External Connectors with OAuth Authentication

When setting external APS connectors based on the OAuth authentication, the recommended way to arrange the interaction between the APS controller and those APS connectors is to use a proxy server for both inbound and outbound requests.

Deployment Schema

In the platform, the APS controller is installed on the OSS management node (MN). Normally, the MN has one physical interface connected to the Backnet and isolated from the Internet. The APS controller is available on the TCP port 6308 through HTTPS. For APS application instances bound to the Backnet, the APS controller is available through its endpoint https://<mn_ip>:6308/aps/2/, where <mn_IP> is the management node IP address on the Backnet.

To arrange interaction of the APS controller with the external APS connectors, the provider needs a proxy with an internal firewall, called APS Proxy or APS Controller Proxy as in the following diagram.

../../../../../../_images/apsc-proxy.png

The APS proxy must represent the APS controller in the Internet through a public IP address (inbound_IP). The APS controller must know the host domain name (along with the TCP port) resolved to this public IP address in order to use it in the APS-Controller-URI header when sending REST requests.

The APS proxy processes and transfers packets between the APS controller and an APS application instance located in the Internet using the following rules.
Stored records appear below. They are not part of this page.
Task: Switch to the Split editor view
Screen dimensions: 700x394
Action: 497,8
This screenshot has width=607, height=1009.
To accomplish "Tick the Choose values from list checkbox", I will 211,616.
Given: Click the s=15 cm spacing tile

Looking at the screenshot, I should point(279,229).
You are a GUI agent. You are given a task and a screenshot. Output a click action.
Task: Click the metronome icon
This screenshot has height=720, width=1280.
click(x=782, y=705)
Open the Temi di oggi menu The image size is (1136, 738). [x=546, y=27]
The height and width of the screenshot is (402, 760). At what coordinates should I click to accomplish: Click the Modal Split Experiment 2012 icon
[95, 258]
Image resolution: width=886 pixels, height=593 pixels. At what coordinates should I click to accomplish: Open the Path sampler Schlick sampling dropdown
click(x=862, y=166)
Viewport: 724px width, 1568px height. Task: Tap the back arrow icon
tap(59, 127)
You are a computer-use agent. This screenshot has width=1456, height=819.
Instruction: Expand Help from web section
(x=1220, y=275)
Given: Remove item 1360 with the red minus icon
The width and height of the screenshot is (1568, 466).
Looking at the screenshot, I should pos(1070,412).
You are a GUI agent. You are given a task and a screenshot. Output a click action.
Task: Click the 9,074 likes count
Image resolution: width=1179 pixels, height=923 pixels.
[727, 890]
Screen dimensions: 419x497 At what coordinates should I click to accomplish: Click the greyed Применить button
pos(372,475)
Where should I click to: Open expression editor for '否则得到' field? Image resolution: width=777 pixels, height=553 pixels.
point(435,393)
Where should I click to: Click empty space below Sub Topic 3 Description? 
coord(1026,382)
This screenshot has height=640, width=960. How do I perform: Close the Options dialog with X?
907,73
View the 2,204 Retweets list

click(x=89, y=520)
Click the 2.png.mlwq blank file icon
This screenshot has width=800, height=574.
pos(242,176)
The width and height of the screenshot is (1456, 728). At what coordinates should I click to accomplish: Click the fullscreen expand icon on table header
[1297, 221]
  1. When the APS controller gets a request with the aps.network.proxy configuration, as in the above diagram, and a respective request must be forwarded to an external APS connector, the APS controller will send such a request through the APS proxy <outbound_IP>:<outbound_port>.

  2. When the APS proxy receives on its Backnet interface a TCP packet coming from the APS controller and addressed to a host in the Internet, it performs the following tasks:

    • Forwards the packet to the public interface.

    • Masquerades the source local IP address <mn_IP> using its public IP address <apsc_public_IP>.

    • Sends the packet to the destination host.

  3. When the APS proxy receives on its public interface <inbound_IP>:<inbound_port> a TCP packet, it performs the following tasks:

    • Translates the destination IP address and TCP port to the management node local IP address, that is <mn_IP>, and TCP port (typically 6308).

    • Forwards the packet to the Backnet interface.

    • Sends the packet to the updated destination IP address.

APS Controller Configuration

The APS controller must be aware of both outbound (in the Backnet) and inbound (in the Internet) proxy connections.

Configure the APS controller using the following steps:

  1. Login to the provider control panel.

  2. Navigate to System > Settings and then follow the APS Connection: Proxy settings link.

  3. Click Edit to start the configuration.

    ../../../../../../_images/proxy-config.png
  4. Check the Enable proxy for APS applications box.

  5. Set the following parameters in the Outbound Proxy section:

    • In the Hostname and port field, enter the IP address and TCP port of the proxy interface on the Backnet.

    • If the proxy requires authentication, check the Proxy authentication required and then enter the valid login and password.

    If the APS controller receives a REST request with the "aps"{"network":"proxy"} section, it forwards the request to the application through the outbound proxy.

  6. In the Inbound Proxy section, enter the APS controller public URL as configured in the proxy server. The APS controller will assign this URL to the APS-Controller-URI header when sending a REST request to an APS application endpoint located in the Internet.

  7. Click Submit to save the new configuration.

Setting External Application Instance

Due to the possibility of a provider’s platform having some APS application endpoints available on the Backnet and the others on the Internet, the APS controller needs to know the location of each of them. By default, the APS controller considers each new APS application instance as being installed on the Backnet. Therefore, when installing an APS application instance on the Internet and to make the APS controller use the outbound proxy, the POST request must contain the "network":"proxy" property and the "auth":{"oauth":...} section as in the following example:

POST /aps/2/applications

{
   "aps": {
      "package": {
         "type": "http://event-mgmt.demo.apsdemo.org/vpscloud"
      },
      "endpoint": "https://endpoint.isv1.example.com:443/vpsclouds",
      "network": "proxy",
      "auth": {
         "oauth": {
            "key": "c4b3510e-a432-4e2c-940c-d151e05b68fg",
            "secret": "b57247b4-8174-420c-aa0f-1f7f863bb616"
         }
      }
   },
   ...
}

To send such a request for creating an APS application instance on behalf of the provider staff, use a REST client. In the request, the body must contain the aps section and JSON representation of the APS resource to be created.